Ainda assim, um processo judicial movido por dois narradores de audiolivros levantou dúvidas. Karissa Vacker e Mark Boyett alegaram que a ElevenLabs utilizou milhares de audiolivros protegidos por direitos de autor para treinar os seus modelos. Segundo afirmam, tantos dos seus livros teriam sido copiados que clones das suas vozes acabaram por surgir como opções padrão. O caso foi resolvido fora dos tribunais em novembro.
Com o crescimento, chegou também alguma maturidade. A empresa criou uma lista de vozes proibidas — sobretudo políticos e celebridades — depois de um clone da voz de Joe Biden ter sido usado numa campanha de chamadas automáticas para desencorajar o voto nas primárias democratas de 2024. Hoje, a ElevenLabs tem sete moderadores humanos (além de sistemas de IA) a monitorizar o uso indevido das suas vozes. Novos clones exigem provas de consentimento, e a empresa disponibiliza um detetor de deepfake gratuito.
Os planos vão além da voz. A ElevenLabs lançou um gerador de música com IA em agosto, respondendo a pedidos de criadores e empresas que precisavam de faixas livres de direitos. No próximo ano, vai disponibilizar avatares de IA capazes de apresentar vídeos ao estilo Sora. A ambição é mais ampla: construir uma plataforma centralizada que permita aos clientes gerir todas as suas ferramentas de IA num só lugar. “Estamos a criar uma plataforma que permite desenvolver agentes de voz e implementá-los facilmente”, diz Staniszewski.

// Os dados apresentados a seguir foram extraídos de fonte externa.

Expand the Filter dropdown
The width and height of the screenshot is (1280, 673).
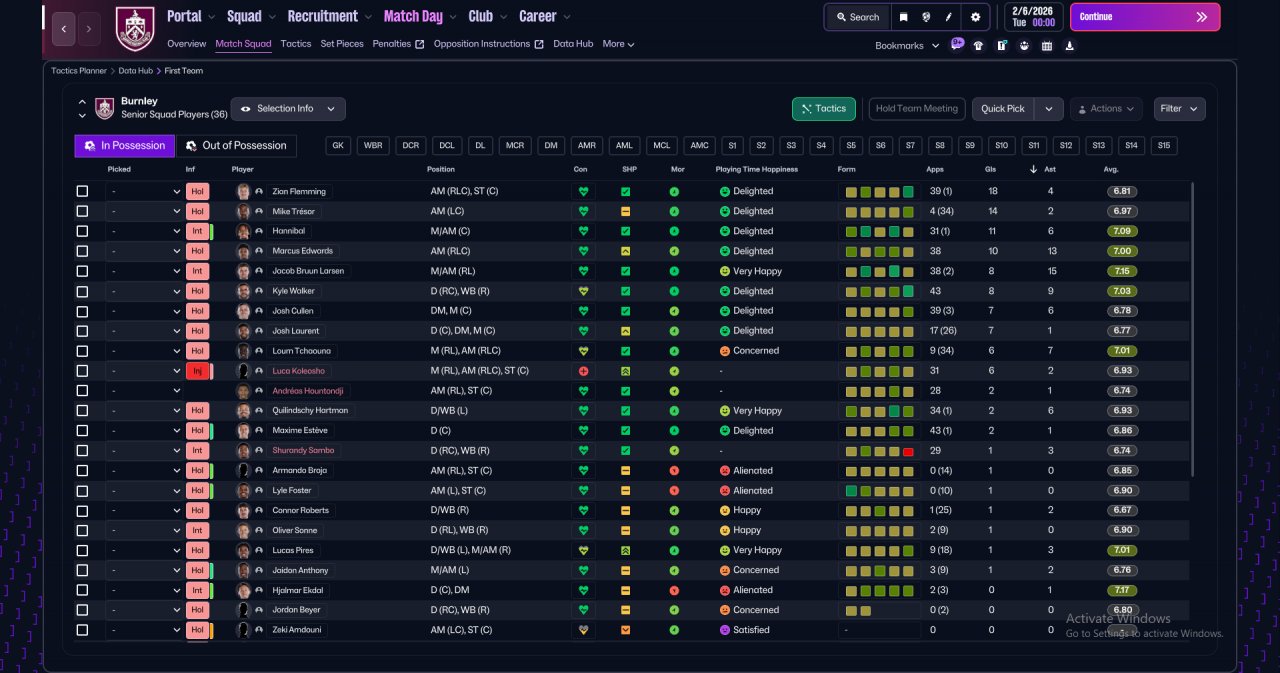coord(1180,109)
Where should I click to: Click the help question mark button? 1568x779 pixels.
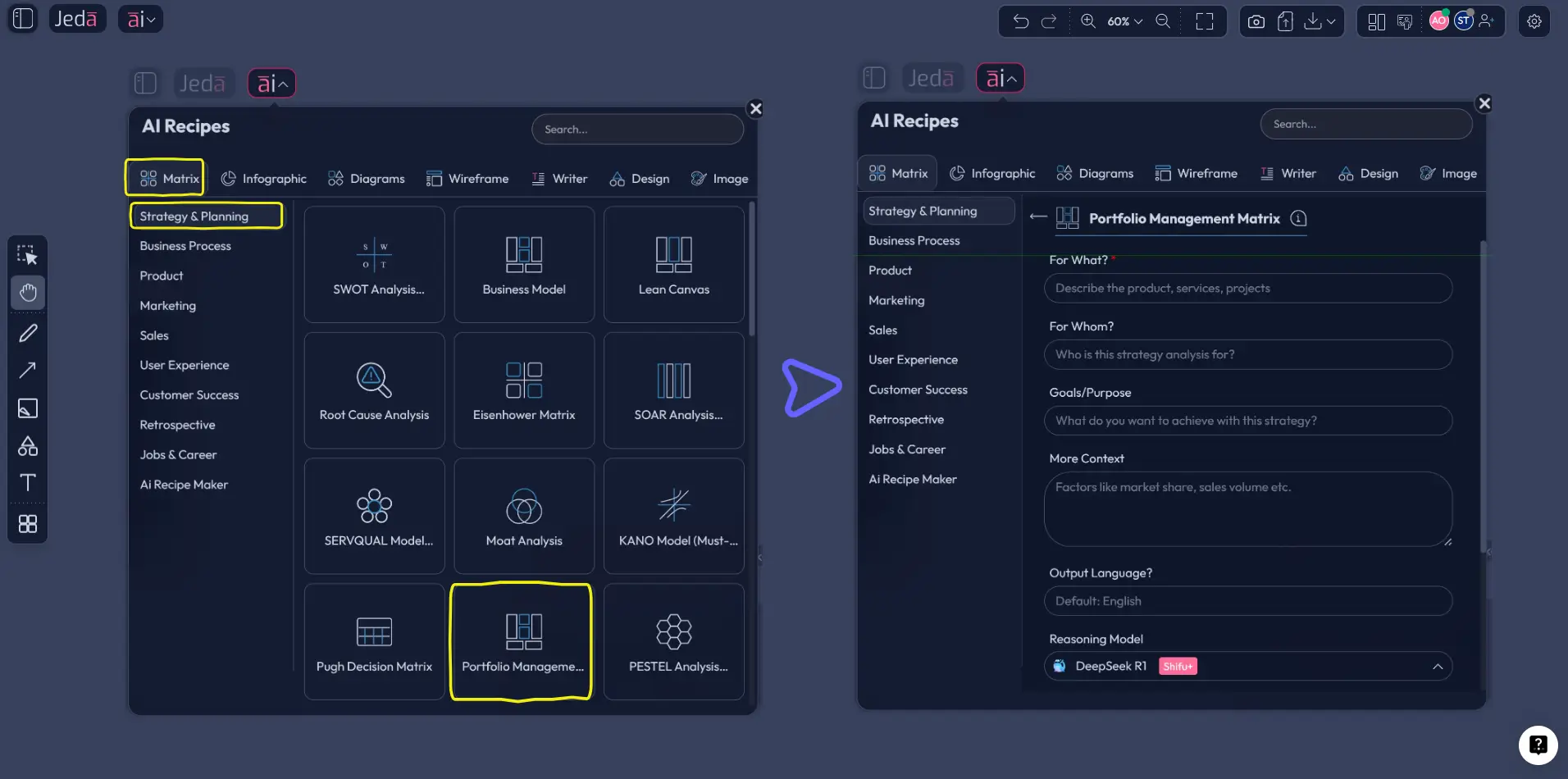(x=1538, y=745)
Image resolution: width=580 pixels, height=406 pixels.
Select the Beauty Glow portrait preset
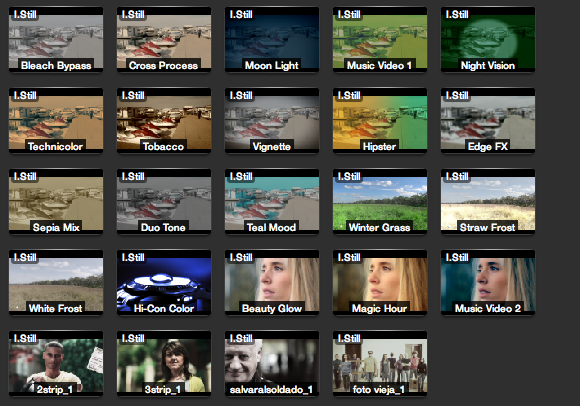click(x=272, y=282)
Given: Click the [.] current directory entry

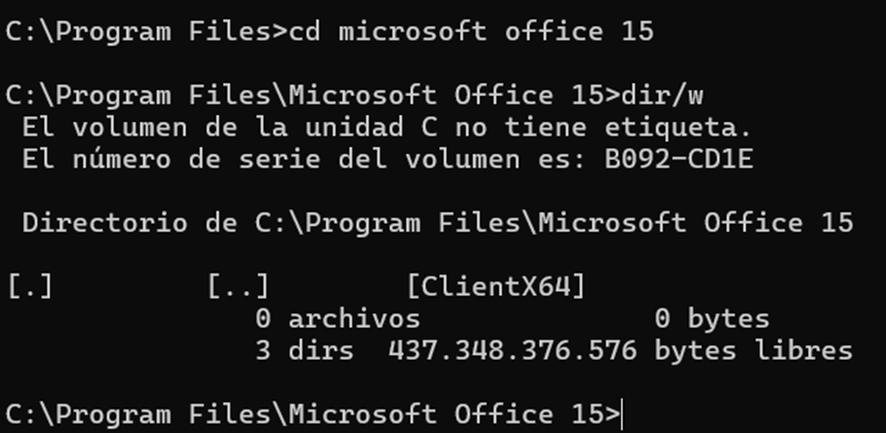Looking at the screenshot, I should (x=29, y=287).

Mas o caminho pela frente é competitivo. Outras startups seguem a mesma direção e as grandes tecnológicas dispõem de recursos praticamente ilimitados. A vantagem da ElevenLabs é a sua rentabilidade e a rapidez com que inovou. No entanto, os modelos de voz tendem a tornar-se produtos indiferenciados. Quando os concorrentes atingirem o mesmo nível de qualidade, os clientes — já cautelosos com preços elevados — poderão mudar de fornecedor.
À medida que avança para áreas mais exigentes em termos computacionais, como música e vídeo, a ElevenLabs precisa de reforçar a sua infraestrutura. Já investiu US$ 50 milhões (43 milhões de euros) num centro de dados no Oregon. “Se queremos construir uma empresa geracional em IA, precisamos de escala — e é isso que estamos a fazer”, sublinha Staniszewski.
Na Polónia, os narradores tradicionais ainda continuam ativos, por enquanto. Dabkowski, no entanto, não esquece a motivação original da ElevenLabs, e garante que o próximo modelo será capaz de traduzir e dobrar um filme inteiro de uma só vez. “Nunca desistimos das nossas missões”, afirma.